Extracted records
+ + +

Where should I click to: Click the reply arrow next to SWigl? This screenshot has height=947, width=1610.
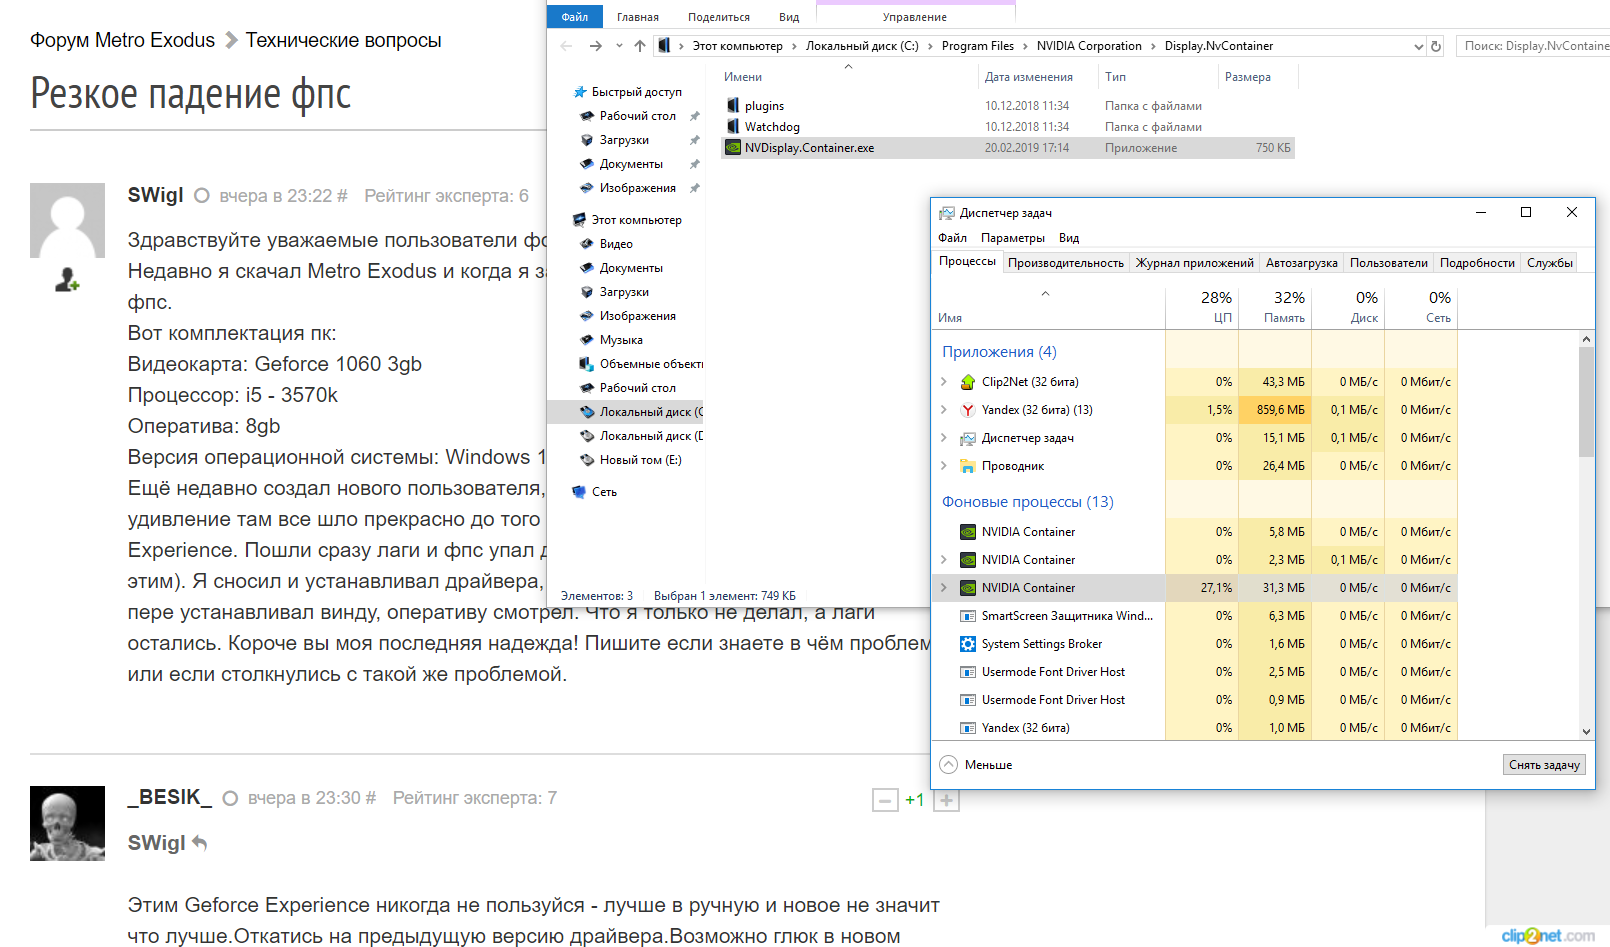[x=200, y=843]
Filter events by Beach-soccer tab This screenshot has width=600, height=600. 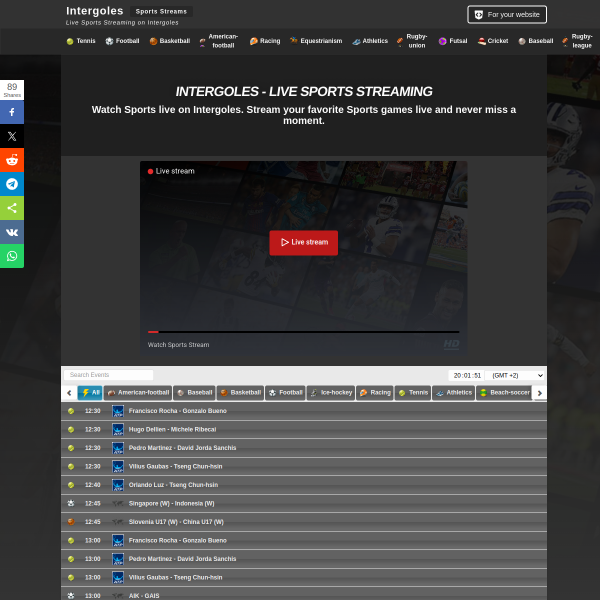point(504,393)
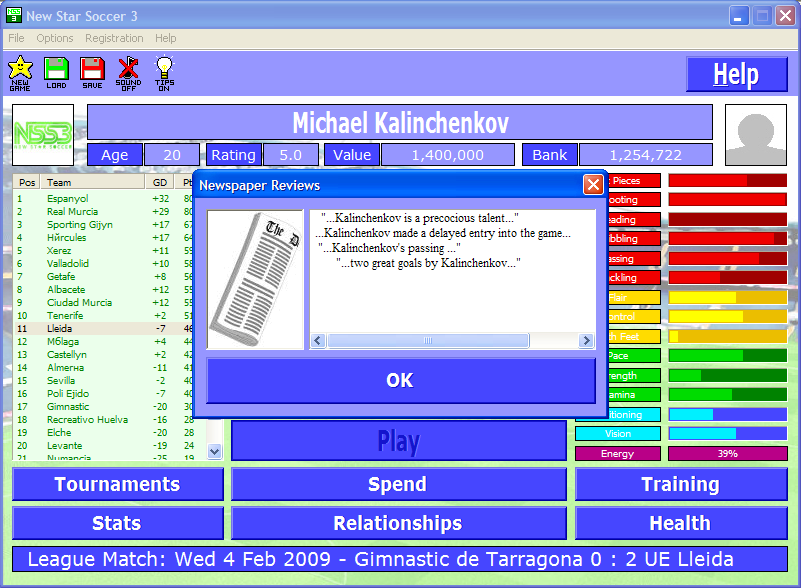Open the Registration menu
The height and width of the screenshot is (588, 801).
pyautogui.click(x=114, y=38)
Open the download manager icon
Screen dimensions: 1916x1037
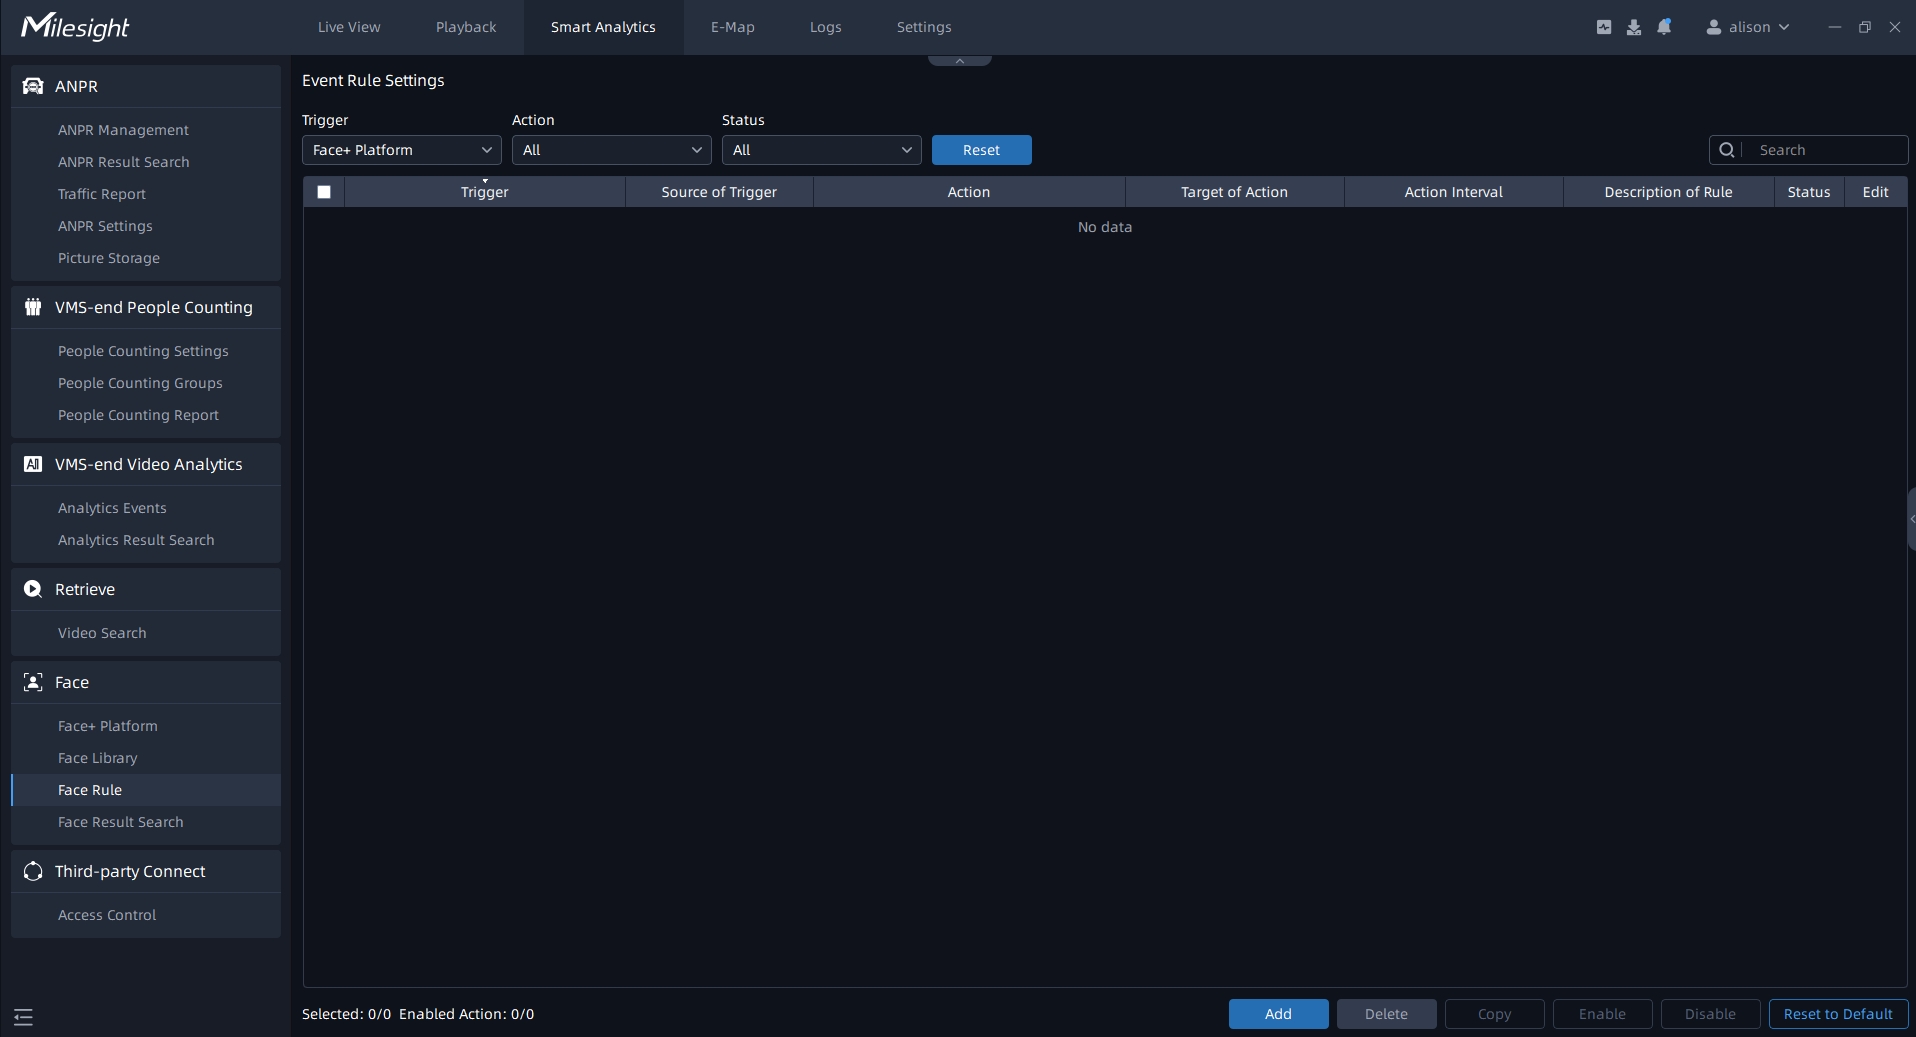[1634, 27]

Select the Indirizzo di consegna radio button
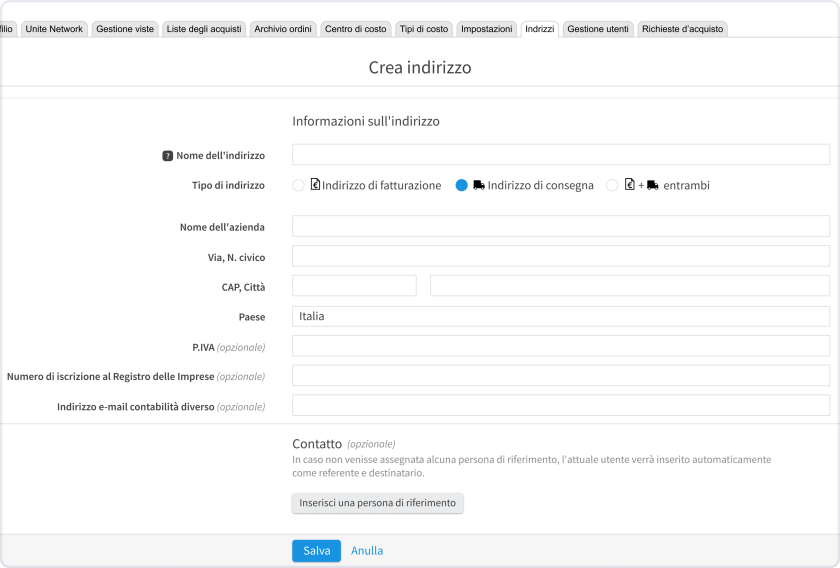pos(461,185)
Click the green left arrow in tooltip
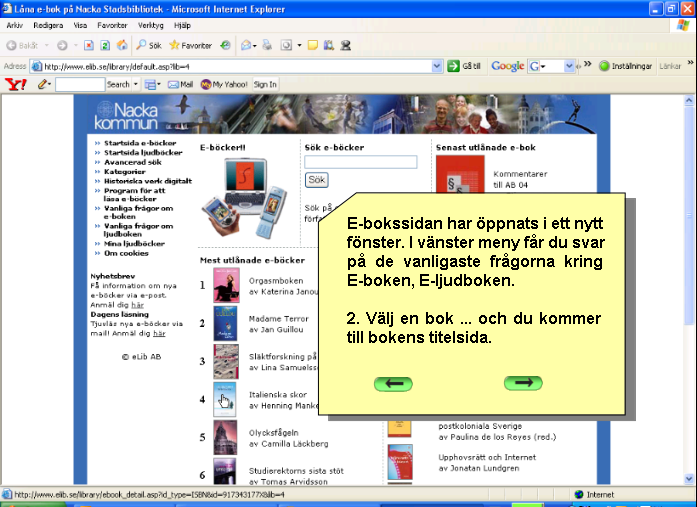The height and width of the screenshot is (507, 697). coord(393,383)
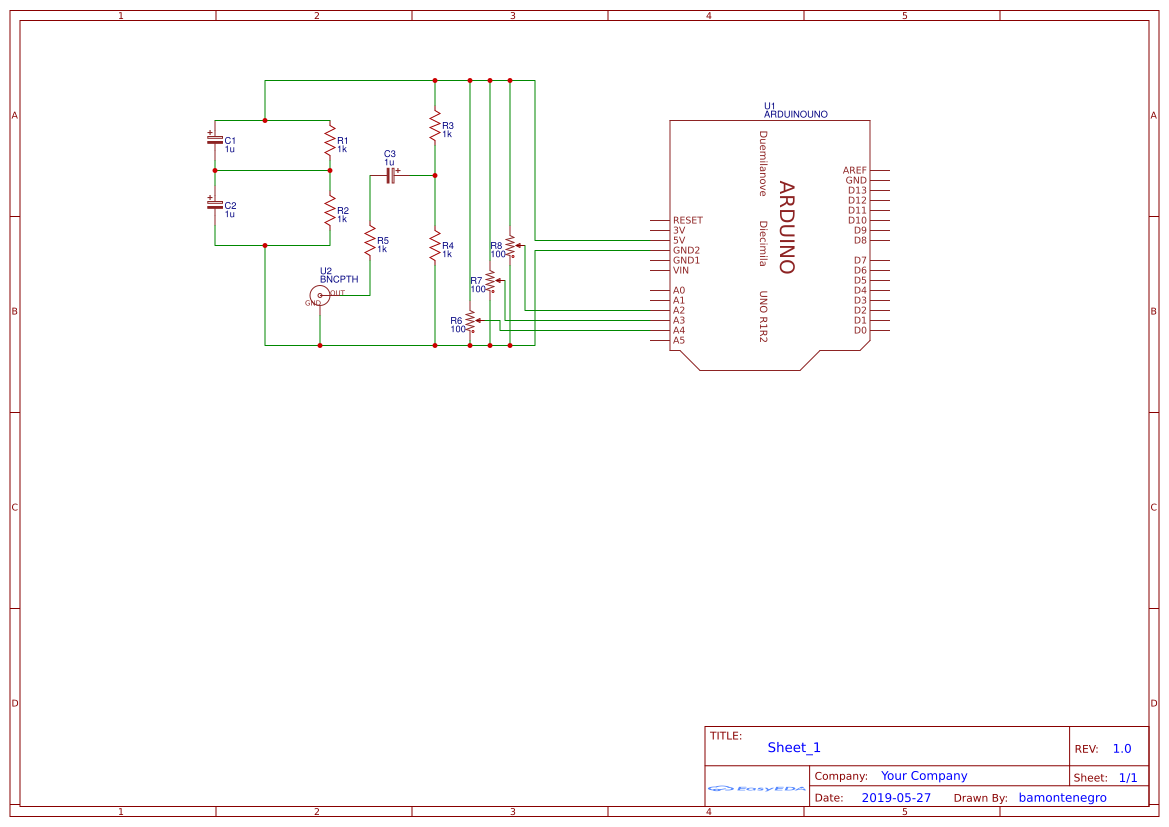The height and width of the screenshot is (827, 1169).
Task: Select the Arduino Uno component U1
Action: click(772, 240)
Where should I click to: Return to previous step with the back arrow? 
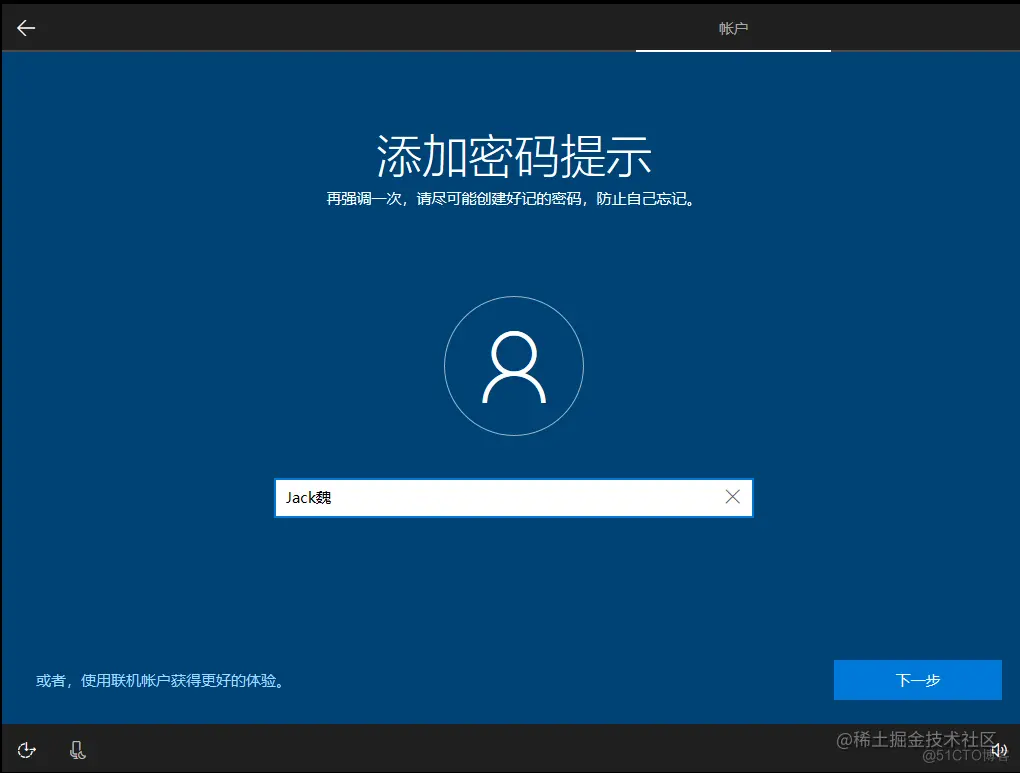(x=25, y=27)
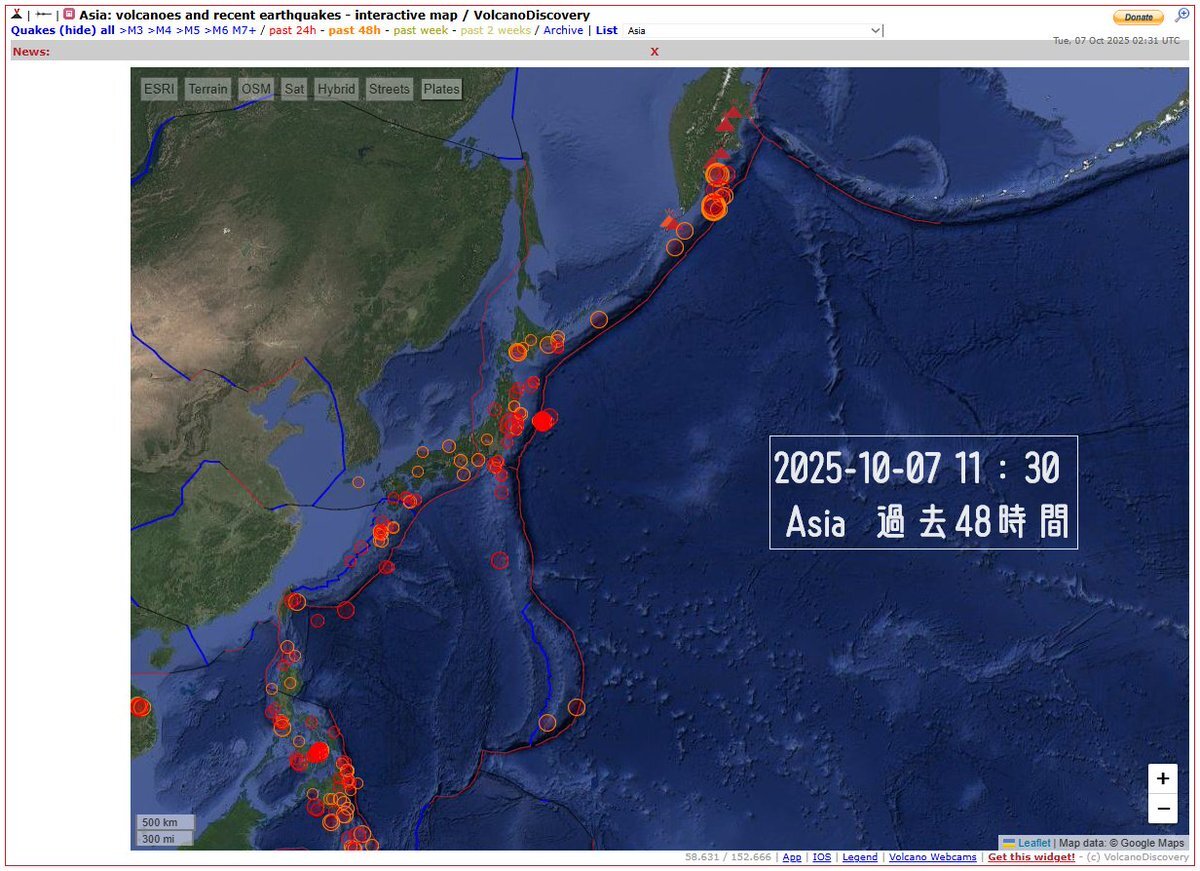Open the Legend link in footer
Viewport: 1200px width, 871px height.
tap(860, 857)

+ + +

- Exercise requirements
Only the lines from the one that contains "Screen dimensions: 1916x1037" through the last line of the records may appear in the answer, retyped exactly and with no pictures.

- Answer
Screen dimensions: 1916x1037
[1634, 27]

Select the Indirizzo di consegna radio button
pos(461,185)
Click the green left arrow in tooltip
The height and width of the screenshot is (507, 697). coord(393,383)
The height and width of the screenshot is (827, 1169).
Task: Select the Arduino Uno component U1
Action: click(772, 240)
Where should I click to: Return to previous step with the back arrow? 
(x=25, y=27)
Open the Legend link in footer
Viewport: 1200px width, 871px height.
tap(860, 857)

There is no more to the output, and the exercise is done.